He may have grown up in Chicago, but Scorch eschews the blues for bluegrass. Not the usual fare though, filtering in aspects of punk and folk (influences include The Bad Livers, the Mekons and Billy Bragg), Scorch wields his clawhammer banjo like Woody slung a guitar and, while it might not kill fascists, it certainly assists him in giving a bloody nose to those wearing the boots of oppression. The Guthrie reference isn’t just fanciful either, the album features a blazing string band version of Slipknot, Felipe Tobar driving things along on fiddle, a song he previously covered on 2014’s mix tape release Al Scorch’s Moving Company Vol 1.
Social protest is upfront too on Poverty Draft, a more sedate acoustic walzter with shades of John Prine as, backed by French horn, he reminds how it is so often those of limited economic options that become the cannon fodder since “the fight for freedom pays more than minimum wage” while, sung like he’s ducking and diving, the urgent, klezmer-based Everybody Out with its fiddle and clarinet talks of how “every bossman is on another bossman’s take.”
That same fiery musical spirit also drives the banjo frenzy that is Pennsylvania Turnpike, the punky bluegrass 90 second addiction thrash of Want One and, after a deceptively lazy jugband groove intro, the hyperactivly wired pill-popping and daily grind of Insomnia.

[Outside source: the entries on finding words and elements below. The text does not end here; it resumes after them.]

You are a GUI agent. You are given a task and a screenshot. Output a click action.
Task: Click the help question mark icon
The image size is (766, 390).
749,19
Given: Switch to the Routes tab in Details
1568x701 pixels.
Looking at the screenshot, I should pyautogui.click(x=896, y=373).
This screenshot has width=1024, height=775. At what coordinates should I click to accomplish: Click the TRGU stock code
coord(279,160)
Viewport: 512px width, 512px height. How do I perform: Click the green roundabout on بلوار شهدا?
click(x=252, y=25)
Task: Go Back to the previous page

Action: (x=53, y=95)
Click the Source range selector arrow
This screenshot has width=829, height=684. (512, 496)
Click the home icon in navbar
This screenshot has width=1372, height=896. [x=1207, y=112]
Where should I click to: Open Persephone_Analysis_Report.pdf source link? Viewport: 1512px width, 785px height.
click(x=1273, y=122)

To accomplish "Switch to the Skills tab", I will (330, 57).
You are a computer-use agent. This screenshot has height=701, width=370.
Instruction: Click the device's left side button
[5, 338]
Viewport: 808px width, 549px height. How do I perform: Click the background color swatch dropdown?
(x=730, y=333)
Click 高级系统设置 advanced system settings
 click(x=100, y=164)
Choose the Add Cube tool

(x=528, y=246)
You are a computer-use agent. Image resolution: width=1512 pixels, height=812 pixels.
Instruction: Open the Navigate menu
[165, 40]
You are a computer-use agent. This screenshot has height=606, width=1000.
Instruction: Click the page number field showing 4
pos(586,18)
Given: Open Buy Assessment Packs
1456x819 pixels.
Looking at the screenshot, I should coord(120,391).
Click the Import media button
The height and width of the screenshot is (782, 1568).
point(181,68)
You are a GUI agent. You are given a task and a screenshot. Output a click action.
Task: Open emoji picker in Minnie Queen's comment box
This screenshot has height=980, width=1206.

But it’s not all breathless and breakneck, the world wearied (and lyrically dark) Lonesome Low strips it down to a rolling country melody with a trot-along tempo and the horn-burnished City Lullaby, a song about finding a moment of calm amid the urban chaos that puts me in mind of Steve Goodman.
And if the bulk of the album delivers a political punch, there’s a very personal note to the opening accordion-accompanied number, Lost At Sea, a sort of shanty-Springsteen strummer about his mix of devastation and relief when a close friend had a brush with death in Hurricane Sandy: Feted around Illinois, he’s yet to register on a wider and more international scale, but this album suggests the signs are good.